Objective: To understand the status of pertussis infection and characteristics of molecular epidemiology of pertussis in 2013 in Tianjin.
Methods: Totally, 181 suspected pertussis cases were selected and their nasopharyngeal swabs and serum were sampled at the Disease Monitoring Settings in Tianjin. Real-time PCR was used to detect Bordetella pertussis double target genes and enzyme linked immune-sorbent assay (ELISA) method was used to detect the specific pertussis toxin IgG (PT-IgG) antibody. Fimbriae 2 (FIM2) and Fimbriae 3 (FIM3) genes of pertussis was amplified by PCR for sequencing, from 30 pertussis DNA positive samples.

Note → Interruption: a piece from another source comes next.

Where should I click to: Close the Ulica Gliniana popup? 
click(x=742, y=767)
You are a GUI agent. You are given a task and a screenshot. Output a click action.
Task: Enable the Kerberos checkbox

Results: The positive rate of Real-time PCR was 68.24% in 148 cases and the positive rate of PT-IgG antibody was 55.56% in 108 cases. Among 101 cases that nucleic acid were positive, the median duration of disease was 11 days. Among the PT-IgG Positive cases (60 cases), the median duration of disease was 21 days. In cases under 1 year old, the Real-time PCR testing positive rate was 84.28%. Positive rates among other age groups, the differences were statistically significant. Nucleotide homologies of FIM2 and FIM3 genes from 30 pertussis strains were 99.6%-100.0%, while it was 99% when compared to both international standard Tohama strain and Chinese vaccine strain.
Conclusion: Detection of pertussis by Real-time PCR from clinical nasopharyngeal swab sample was quick and sensitive for the diagnosis. Bordetella pertussis epidemic strains in Tianjin area appeared close relation with both the international standards and China vaccine strains.